Certains diront, et j'en serai, : « Rallumons la bougie et reprenons nos bouquins. » Mais est-il besoin d'un dictateur imbécile ? Et si, à l'échelle du monde, survenait une tout banale panne d'électricité ?
Toujours la bougie, le coin de l'âtre dans la nuit, et, de jour, l'angle d'une fenêtre ensoleillée.
19:18 | Lien permanent | Commentaires (0)
samedi, 30 juin 2012
...du temps perdu...
De Proust, c'est bien le seul bouquin que je réussis à lire. Il avait écrit ce texte comme préface à une traduction d'un écrivain britannique, John Ruskin.
J'étais censé me préparer ainsi à lire "avec bonheur" — ce que promettait la quatrème de couverture — À la recherche du temps perdu. Ou tout au moins son premier tome Du côté de chez Swann que j'avais acheté, le 22 mai 1960 dans la seule librairie de Miliana, la petite cité algérienne, pour quelque temps encore française, sur les flancs sud-est du Zaccar. Nous allions partir en "nomadisation" pour un long mois dans le djebel et comme par provocation, j'avais glissé le bouquin dans mon sac — cette guerre n'était-elle point la recherche d'un temps perdu ! — pensant occuper ainsi les temps immobiles et les attentes silencieuces du "chouff" et de l'embuscade.

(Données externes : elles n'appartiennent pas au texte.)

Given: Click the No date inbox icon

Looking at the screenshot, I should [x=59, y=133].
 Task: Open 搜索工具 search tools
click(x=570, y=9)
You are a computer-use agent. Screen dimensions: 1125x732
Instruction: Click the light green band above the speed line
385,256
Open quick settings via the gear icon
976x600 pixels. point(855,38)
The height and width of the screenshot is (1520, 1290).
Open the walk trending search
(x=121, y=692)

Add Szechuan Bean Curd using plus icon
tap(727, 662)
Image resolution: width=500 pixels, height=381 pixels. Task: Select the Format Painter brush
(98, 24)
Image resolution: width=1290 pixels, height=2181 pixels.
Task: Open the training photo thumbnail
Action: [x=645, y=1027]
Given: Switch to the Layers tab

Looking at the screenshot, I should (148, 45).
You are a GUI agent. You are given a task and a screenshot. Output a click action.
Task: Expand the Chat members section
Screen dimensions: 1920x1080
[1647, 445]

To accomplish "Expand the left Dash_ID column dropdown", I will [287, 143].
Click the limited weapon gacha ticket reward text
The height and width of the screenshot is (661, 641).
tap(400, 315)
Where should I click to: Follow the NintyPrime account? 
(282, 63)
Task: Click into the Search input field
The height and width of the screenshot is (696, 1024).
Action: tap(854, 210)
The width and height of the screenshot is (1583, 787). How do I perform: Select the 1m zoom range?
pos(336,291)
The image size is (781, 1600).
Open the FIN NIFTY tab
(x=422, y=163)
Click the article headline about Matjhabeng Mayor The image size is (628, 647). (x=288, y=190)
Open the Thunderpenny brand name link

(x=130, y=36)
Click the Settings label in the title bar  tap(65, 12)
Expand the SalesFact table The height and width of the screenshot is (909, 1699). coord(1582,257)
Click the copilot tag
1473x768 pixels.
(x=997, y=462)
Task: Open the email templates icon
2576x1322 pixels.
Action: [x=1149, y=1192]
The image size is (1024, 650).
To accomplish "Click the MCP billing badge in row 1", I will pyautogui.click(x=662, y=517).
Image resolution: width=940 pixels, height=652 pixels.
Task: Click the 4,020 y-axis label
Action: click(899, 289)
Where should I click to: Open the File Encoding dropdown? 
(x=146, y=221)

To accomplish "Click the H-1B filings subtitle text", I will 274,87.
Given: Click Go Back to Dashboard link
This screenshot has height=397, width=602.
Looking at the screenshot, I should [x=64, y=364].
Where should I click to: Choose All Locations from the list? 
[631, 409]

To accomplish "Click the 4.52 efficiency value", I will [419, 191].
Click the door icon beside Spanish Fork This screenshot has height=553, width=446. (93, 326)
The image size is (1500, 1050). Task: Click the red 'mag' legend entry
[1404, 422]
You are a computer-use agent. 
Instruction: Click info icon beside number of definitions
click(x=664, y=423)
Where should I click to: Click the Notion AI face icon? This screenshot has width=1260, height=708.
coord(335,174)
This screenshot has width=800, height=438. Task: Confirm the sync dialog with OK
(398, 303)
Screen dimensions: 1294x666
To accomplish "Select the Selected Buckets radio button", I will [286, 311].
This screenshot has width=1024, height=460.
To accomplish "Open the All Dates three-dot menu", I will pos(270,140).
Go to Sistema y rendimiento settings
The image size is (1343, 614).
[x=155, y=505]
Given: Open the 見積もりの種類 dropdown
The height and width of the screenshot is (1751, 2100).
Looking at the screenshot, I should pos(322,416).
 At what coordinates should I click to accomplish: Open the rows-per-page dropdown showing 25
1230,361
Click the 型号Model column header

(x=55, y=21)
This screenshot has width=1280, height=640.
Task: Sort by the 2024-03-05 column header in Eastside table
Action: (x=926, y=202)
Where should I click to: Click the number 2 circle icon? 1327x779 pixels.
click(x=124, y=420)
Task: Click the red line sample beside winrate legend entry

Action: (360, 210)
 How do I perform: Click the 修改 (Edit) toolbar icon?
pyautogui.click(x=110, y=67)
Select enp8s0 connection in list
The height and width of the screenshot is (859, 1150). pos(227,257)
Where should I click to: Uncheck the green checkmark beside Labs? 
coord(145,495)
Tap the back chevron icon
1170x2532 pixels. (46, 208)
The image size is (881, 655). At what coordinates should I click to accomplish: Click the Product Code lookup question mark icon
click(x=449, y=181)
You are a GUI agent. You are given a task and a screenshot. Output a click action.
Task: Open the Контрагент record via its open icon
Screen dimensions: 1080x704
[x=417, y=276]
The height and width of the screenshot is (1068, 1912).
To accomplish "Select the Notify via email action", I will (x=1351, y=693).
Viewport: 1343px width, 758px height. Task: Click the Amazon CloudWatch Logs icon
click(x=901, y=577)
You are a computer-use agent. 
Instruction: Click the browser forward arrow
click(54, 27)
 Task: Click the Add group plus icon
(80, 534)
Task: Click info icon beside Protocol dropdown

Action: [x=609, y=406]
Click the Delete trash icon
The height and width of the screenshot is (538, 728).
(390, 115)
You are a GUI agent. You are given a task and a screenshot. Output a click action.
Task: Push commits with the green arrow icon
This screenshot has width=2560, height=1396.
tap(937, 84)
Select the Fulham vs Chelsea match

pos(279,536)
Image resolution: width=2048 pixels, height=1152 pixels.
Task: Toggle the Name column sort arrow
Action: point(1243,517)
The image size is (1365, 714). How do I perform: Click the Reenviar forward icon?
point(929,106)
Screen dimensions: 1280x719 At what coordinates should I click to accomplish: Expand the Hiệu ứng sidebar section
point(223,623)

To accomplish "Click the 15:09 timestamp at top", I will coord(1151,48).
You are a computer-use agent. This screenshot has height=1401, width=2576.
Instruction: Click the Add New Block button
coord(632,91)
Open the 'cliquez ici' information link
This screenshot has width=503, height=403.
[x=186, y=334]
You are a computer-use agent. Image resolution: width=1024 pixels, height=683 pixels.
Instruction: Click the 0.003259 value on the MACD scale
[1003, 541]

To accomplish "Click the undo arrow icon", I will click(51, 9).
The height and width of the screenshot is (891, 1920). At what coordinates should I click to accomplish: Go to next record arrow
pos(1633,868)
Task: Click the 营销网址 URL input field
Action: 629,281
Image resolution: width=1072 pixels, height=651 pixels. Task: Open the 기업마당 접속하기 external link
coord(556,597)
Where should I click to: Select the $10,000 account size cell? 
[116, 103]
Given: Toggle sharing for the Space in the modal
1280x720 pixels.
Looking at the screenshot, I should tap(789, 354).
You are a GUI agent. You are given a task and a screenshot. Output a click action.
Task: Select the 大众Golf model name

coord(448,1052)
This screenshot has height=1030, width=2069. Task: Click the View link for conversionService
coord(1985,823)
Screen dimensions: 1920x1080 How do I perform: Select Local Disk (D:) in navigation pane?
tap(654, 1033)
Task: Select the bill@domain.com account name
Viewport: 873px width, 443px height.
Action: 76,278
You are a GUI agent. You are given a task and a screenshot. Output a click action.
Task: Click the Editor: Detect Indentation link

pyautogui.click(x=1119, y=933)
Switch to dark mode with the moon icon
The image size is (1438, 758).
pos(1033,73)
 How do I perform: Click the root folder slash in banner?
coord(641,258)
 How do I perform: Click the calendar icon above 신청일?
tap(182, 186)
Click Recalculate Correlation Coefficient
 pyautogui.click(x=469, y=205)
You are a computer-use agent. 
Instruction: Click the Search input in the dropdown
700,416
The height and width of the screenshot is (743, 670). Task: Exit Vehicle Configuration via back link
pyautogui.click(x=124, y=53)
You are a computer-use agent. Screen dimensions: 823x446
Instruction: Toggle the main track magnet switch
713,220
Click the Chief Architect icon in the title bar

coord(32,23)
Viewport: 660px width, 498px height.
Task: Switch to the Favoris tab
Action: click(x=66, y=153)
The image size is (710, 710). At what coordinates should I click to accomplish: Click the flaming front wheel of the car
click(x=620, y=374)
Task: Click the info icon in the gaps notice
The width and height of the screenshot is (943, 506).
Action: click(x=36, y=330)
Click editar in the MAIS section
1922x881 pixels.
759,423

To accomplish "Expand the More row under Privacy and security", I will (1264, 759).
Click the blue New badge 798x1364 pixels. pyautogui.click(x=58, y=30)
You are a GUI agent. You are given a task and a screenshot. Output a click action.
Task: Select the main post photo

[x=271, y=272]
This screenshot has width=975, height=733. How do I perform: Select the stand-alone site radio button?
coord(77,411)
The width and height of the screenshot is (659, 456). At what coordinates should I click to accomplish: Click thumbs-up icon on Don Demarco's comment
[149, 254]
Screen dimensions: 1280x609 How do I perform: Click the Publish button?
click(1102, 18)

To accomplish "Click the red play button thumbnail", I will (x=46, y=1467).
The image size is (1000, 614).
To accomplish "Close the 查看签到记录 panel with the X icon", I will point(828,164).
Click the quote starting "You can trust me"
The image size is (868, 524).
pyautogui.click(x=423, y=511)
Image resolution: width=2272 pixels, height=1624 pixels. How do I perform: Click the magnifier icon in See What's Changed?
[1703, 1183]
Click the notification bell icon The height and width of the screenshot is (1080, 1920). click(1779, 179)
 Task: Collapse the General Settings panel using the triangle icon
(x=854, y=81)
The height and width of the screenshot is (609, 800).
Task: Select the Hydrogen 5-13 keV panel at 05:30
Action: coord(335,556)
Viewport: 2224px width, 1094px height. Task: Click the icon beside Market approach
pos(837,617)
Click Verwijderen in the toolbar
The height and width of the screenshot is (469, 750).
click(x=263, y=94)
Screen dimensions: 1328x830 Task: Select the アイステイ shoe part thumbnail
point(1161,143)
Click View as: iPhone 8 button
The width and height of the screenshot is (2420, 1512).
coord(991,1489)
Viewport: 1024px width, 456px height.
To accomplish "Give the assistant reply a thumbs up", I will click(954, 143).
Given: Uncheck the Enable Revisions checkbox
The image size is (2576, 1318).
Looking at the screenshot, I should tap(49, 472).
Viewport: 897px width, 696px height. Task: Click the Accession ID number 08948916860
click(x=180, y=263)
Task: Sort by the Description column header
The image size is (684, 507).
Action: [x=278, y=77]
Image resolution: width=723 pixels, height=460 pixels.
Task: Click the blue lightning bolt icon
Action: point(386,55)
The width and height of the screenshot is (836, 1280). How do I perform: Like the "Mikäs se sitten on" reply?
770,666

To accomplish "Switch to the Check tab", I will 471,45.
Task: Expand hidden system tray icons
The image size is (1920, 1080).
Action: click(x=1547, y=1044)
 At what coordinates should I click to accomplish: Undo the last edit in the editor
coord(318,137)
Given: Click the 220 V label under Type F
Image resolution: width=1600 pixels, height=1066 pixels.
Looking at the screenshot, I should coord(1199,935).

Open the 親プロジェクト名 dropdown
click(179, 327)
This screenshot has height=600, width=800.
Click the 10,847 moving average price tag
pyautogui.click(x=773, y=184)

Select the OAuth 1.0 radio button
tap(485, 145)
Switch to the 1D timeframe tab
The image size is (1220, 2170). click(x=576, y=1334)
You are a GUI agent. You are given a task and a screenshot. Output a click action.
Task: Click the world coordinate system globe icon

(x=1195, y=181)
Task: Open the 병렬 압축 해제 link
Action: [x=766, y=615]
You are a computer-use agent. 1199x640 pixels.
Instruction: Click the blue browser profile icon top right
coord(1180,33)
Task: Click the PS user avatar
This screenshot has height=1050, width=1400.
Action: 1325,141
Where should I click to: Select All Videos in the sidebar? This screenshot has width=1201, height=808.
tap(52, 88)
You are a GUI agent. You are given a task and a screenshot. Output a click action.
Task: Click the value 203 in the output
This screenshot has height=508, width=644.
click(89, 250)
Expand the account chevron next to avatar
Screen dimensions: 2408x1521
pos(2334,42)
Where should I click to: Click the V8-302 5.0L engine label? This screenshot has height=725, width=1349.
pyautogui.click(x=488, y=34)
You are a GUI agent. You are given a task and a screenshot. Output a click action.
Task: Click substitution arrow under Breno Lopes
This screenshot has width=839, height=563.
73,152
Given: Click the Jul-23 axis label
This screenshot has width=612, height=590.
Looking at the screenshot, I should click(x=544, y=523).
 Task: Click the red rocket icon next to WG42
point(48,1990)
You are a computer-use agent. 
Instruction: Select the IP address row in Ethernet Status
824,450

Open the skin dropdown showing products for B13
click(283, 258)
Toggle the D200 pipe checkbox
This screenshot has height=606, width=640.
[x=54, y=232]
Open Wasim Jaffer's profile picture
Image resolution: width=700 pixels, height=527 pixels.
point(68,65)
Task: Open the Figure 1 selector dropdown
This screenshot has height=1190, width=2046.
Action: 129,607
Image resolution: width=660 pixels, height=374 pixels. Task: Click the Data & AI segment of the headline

Je ne pus jamais en ces heures guerrières poursuivre au delà du premier point-virgule de la troisième ligne :
Longtemps, je me suis couché de bonne heure. Parfois à peine ma bougie éteinte, mes yeux se fermaient si vite que je n'avais pas le temps de me dire : « Je m'endors. » Et, une demi-heure après la pensée qu'il était temps de chercher le sommeil;
Mais voilà qu'hier au soir, une vieille maligne petite... et grande dame de télévision, Nina Companeez, a peut-être réalisé partie infime de son ambition — moins par ses images, que par le choix et la diction du texte — me donnant envie de dépasser ce point-virgule de la troisième ligne. J'étais devant l'écran d'Arte par hasard après avoir erré dans les images stambouliotes, anatoliennes, cappadociennes, saturées de miel, d'huile et d'or de Faut pas rêver*.
Companeez ne conclut-elle point son adaptation par cette courte phrase de Proust : « Il est temps de commencer. »
À lire bien sûr !
* Un titre horrible de vulgarité : le bref de l'oral ne sied pas toujours à l'écrit.